To efficiently make global plots but also for regional plots it is often advisable to interpolate the data before it is plotted. Interpolating the data speeds up the plotting process a lot and often the loss of accuracy is tolerable in particular for high resolution simulations. For getting optimal results, consider which resolution is necessary to have a figure on a screen or a paper with the resolution high enough to recognize all important details but try not to simply use the highest resolution since it usually creates unnecessary large figure sizes and computational effort. For global plot, e.g. often a resolution of 0.3deg is a good compromise between computational effort, figure size and figure quality.

The interpolation philosophy of pyicon is that interpolation should happen on-the-fly just before plotting. This means calculations should mostly be performed on the original gird and the final variable which should be plotted is only interpolated just before plotting. This interpolation is usually done in the computer memory and it is avoided to save the result to disk (although saving the interpolated data to disk is of course possible). With this approach, we avoid creating unnecessary interpolation files on disk, however, interpolation needs to be fast in order to get a smooth plotting work flow. To assure a fast interpolation, it is common in the usage of pyicon to first create interpolation files for common source and target grids or vertical sections. These interpolation files are usually created only once and then re-used over and over again. This procedure allows for a very efficient interpolation even for large grids as the SMT or R2B11 grid.

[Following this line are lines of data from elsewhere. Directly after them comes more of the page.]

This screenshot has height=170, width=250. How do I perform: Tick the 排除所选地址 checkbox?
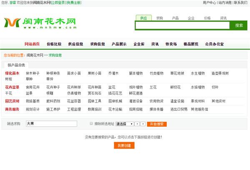point(92,124)
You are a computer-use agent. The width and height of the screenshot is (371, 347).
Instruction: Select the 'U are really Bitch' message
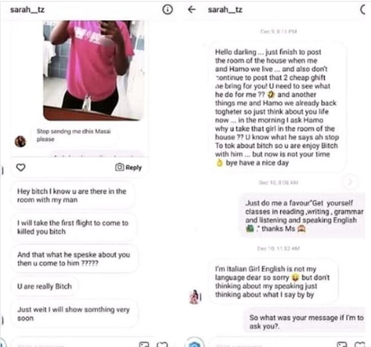pyautogui.click(x=45, y=286)
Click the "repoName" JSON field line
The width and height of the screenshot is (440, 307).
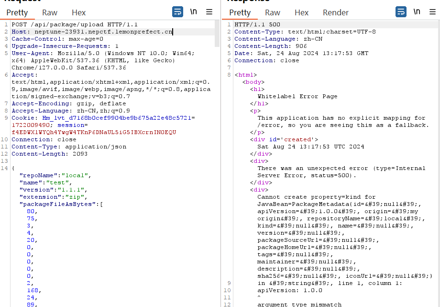click(x=55, y=175)

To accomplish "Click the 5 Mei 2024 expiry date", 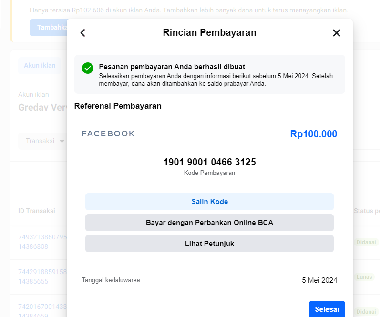I will click(x=319, y=280).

Create pre-defined interpolation files

For many typical source and target grid combinations, there are already scripts that can generate interpolation files. These scripts can be found in:

pyicon/config_ckdtree

To generate the scripts enter the directory, open the desired script, adjust the necessary paths and grid information in the header and execute the script by (first line valid for mistral only):

source ../tools/conda_act_mistral_pyicon_env.sh
ipython --pylab
%run config_ckdtree_r2b6_oce_r0004.py

Creating the interpolation files can take quite some time (up to several hours for large grids like SMT or R2B11). Note that maybe other colleagues have already created interpolation files which fit you needs. It is perfectly fine to use those. They do not even to be copied just the path needs to be set appropriately as discussed below.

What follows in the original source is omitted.